Bryan Hitch is the last in a long line of all-star artists to work on “New Avengers” and he really makes the issue breathe. He has a habit of taking an issue and expanding scenes, and that shows here as the normally relaxed Bendis-written comic is even more so here, and it helps with the celebratory feeling of the issue. Sure, it’s a little indulgent at times, but so what? It’s very good looking as Hitch brings his A-game to the table, nailing dialogue-driven scenes and providing some ‘big’ moments that bring the comic to a halt.

Hitch’s art is dynamic in the fight scenes, but the coloring is overpowering in places with a strong use of overriding lighting. Instead of clarifying the art, the imposing colors make things difficult to see in places, particularly during the final action scene.
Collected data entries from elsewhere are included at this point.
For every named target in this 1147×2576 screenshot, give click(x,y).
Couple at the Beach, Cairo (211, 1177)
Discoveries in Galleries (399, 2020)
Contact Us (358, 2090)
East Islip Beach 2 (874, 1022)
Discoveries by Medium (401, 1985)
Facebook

While not too different from the manner in which Hitch is usually colored, it’s not as effective here.

Hitch is joined by some other artists on this issue as two-page spreads from past issues are used to provide a visual history of the group, much like the artistic ‘best of’ spreads from “Avengers Finale” #1, ending with the book’s regular artist Stuart Immonen doing a new page that is one of the best endings to a comic series that I’ve read. It’s a happy ending, one that Bendis even had a character wish for recently and that just makes it work better.

While “New Avengers” may be relaunching next month, this giant finale issue seems appropriate and is touching. After so much time hiding, the team finally gets a big victory and shows that they can stand alongside any other Avengers team. The issue also provides closure on the Hood’s story, which has been an integral part of the book for the past 30 or so issues, allowing the book and its cast to begin again next month. It’s everything you could want from a conclusion to Marvel’s premier book of the past five years.